France

Nuisances dues aux éoliennes dans le Tarn : un couple débouté par la justice

Le tribunal de Castres (Tarn) a débouté jeudi un couple de Belges de sa demande de reconnaître un « trouble anormal de voisinage » induit par la proximité d’un parc éolien, a indiqué leur avocate.

Christel et Luc Fockaert demandaient une indemnisation de quelque 350 000 euros à l’opérateur 3D Energies, imputant leurs problèmes de santé -sentiment d’oppression, vertiges, maux de tête- à la présence de six éoliennes près de leur domicile, la plus proche à 700 mètres, une distance conforme à la réglementation.

Maux de tête et vertiges

Ayant déménagé en 2015 de leur domicile, à Fontrieu (Tarn), ils invoquaient aussi la perte de jouissance de leur habitation, et de sa valeur.
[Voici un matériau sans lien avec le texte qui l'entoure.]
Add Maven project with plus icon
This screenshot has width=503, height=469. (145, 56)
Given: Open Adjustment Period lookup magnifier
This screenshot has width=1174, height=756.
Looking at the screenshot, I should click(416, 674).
Le tribunal a estimé que « le lien de causalité entre les troubles allégués et le fonctionnement du parc n’était pas démontré », a précisé leur avocate, Alice Terrasse.

L’argument avait été avancé lors de l’audience au civil le 29 novembre par l’avocat de 3D Energies. Alexandre Brugière avait plaidé l’absence de lien de causalité entre le préjudice invoqué et le fonctionnement du parc. « Mes clients sont très déçus, ils réfléchissent à faire appel », a affirmé Alice Terrasse, relevant qu’ils n’ont « même pas été indemnisés du préjudice » à leur santé, « pourtant clairement démontré par des expertises ».

Lors de l’audience elle avait cité deux expertises, médicale et de sonométrie -cette dernière constatant l’émission d’infrasons convergeant selon elle pour attester que le « parc est source de nuisances ».
Alexandre Brugière avait, lui, opposé deux rapports, l’un de l’Académie de médecine et l’autre de l’Agence nationale de l’environnement, disant qu’actuellement « il ne peut pas être établi de liens entre les infrasons et des troubles souvent invoqués par les requérants pour caractériser un malaise ».

Le couple, qui n’avait pas contesté l’implantation des éoliennes affirme avoir ensuite commencé à souffrir de maux de tête et de vertiges, leur état de santé s’étant aggravé après la coupe, en 2013, d’un bois, faisant écran entre leur maison et le parc.